Dializzati, rischio-multe per le sacche di plastica

FELTRE. Adesso sono sei, ma potrebbero raddoppiare se non triplicare in poco tempo. I pazienti che praticano la dialisi peritoneale, quella che si fa in casa propria, devono poter superare ogni ostacolo per il conferimento delle sacche di plastica realizzate senza Pvc e svuotate di ogni residuo organico che finisce nello sciacquone. Perché adesso succede che gli addetti alla raccolta differenziata contestino a chi conferisce questo materiale nei cassonetti della plastica il fatto che si tratti di rifiuti speciali. Nei giorni scorsi è stata addirittura prospettata una sanzione pecuniaria di diecimila euro per conferimento improprio, quasi si trattasse di un reato ambientale. Dopo l’episodio, i diretti interessati hanno interpellato l’ufficio ambiente del Comune di Feltre. Poiché la dialisi peritoneale non è ancora una pratica diffusa, il quesito tecnico è rimasto in sospeso. Due le alternative proposte: o l’ecocentro oppure il conferimento nel secco. Pronta l’obiezione di chi ha a che fare con almeno cinque sacche da smaltire ogni giorno. Nella calotta del secco forse ce ne stanno tre, senza considerare i costi per ogni apertura con la chiavetta. E nemmeno si può pretendere che chi è già penalizzato dalla necessità di fare la dialisi per sopravvivere, si carichi in macchina decine e decine di sacche per raggiungere l’ecocentro.
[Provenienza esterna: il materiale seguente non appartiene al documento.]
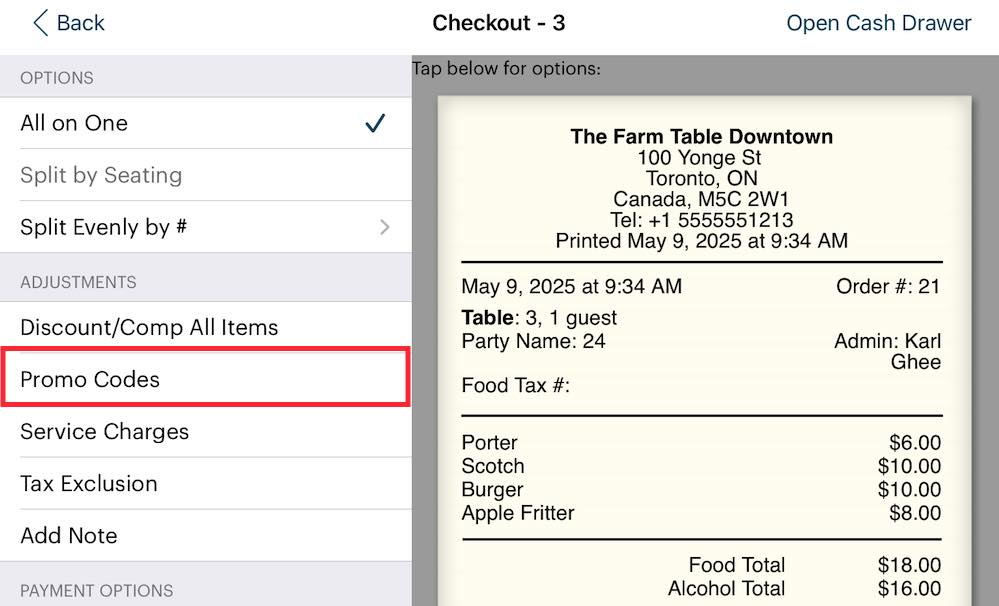
Task: Tap the Burger receipt line
Action: (x=493, y=490)
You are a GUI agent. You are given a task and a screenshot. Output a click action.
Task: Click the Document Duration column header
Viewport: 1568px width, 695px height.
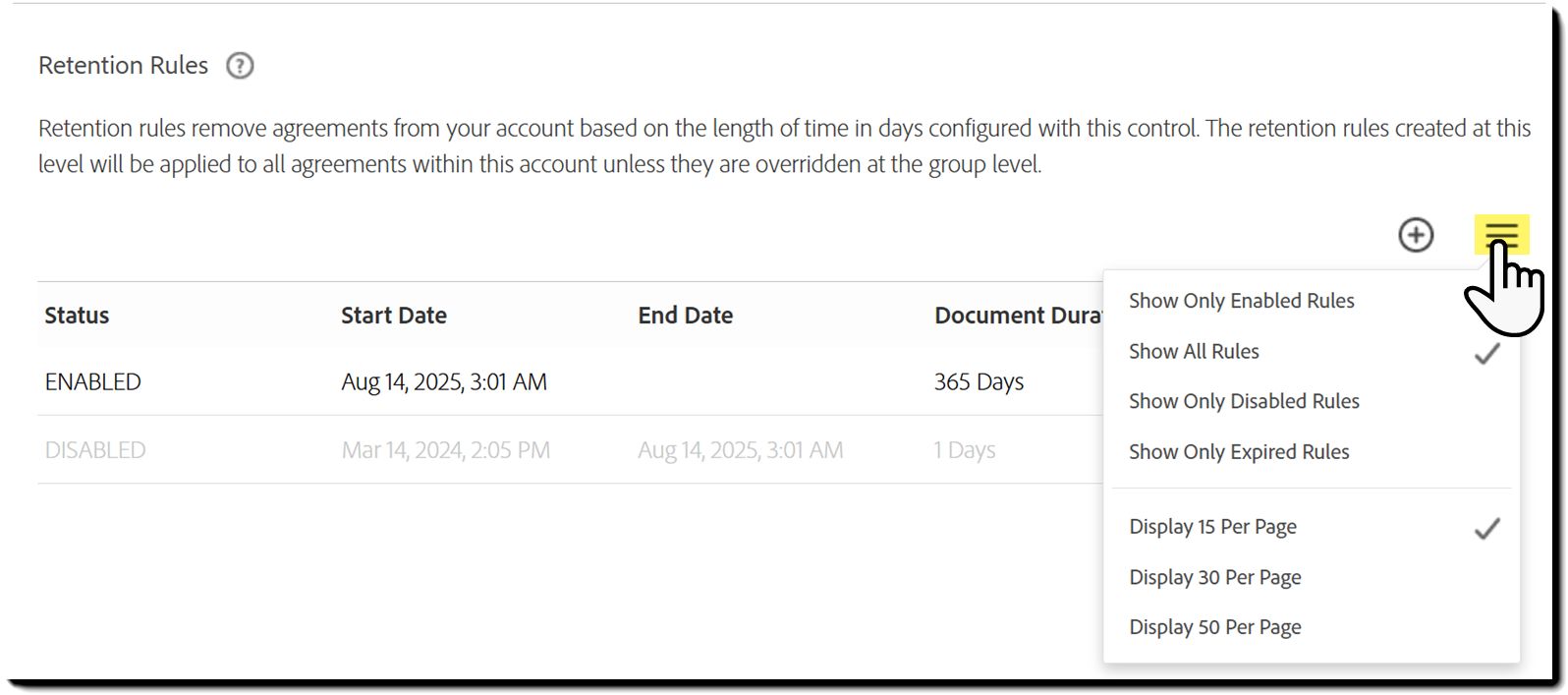click(1018, 316)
Le sacche di soluzione dializzante sono prodotte solo in “biofine”, materiale non Pvc, dalla ricerca tedesca Fresenius, premette il primario Massimo Bertoli. Durante l’incenerimento sono prodotti solo anidride carbonica ed acqua, non acido cloridrico, né diossina o furani, questa la precisazione tecnica. Per assurdo, questi materiali potrebbero addirittura essere usati come combustibili. Ma c’è il discorso del residuo organico che è quello che deve aver messo in agitazione l’addetto alla raccolta della plastica. Nel dialisato, ossia nel prodotto dello scarico peritoneale, non c’è nulla che possa infettare nessuno, altra sottolineatura tecnica degli addetti ai lavori. E se questa dovesse rimanere una preoccupazione, allora è meglio allargare il discorso ai cateteri vescicali o ai pannoloni che nei liquidi organici raccolti magari contengono gli isotopi radioattivi della chemioterapia. L’assessore all’ambiente Addis Zatta promette di interessarsi al caso anche alla luce di un potenziale incremento di pazienti che dovranno sottoporsi a dialisi domiciliare. E il primario Bertoli si impegna a verificare le esperienze di altri Comuni sui conferimenti per essere pronto a confrontarsi sul problema, se tale lo si vuol considerare.(l.m.)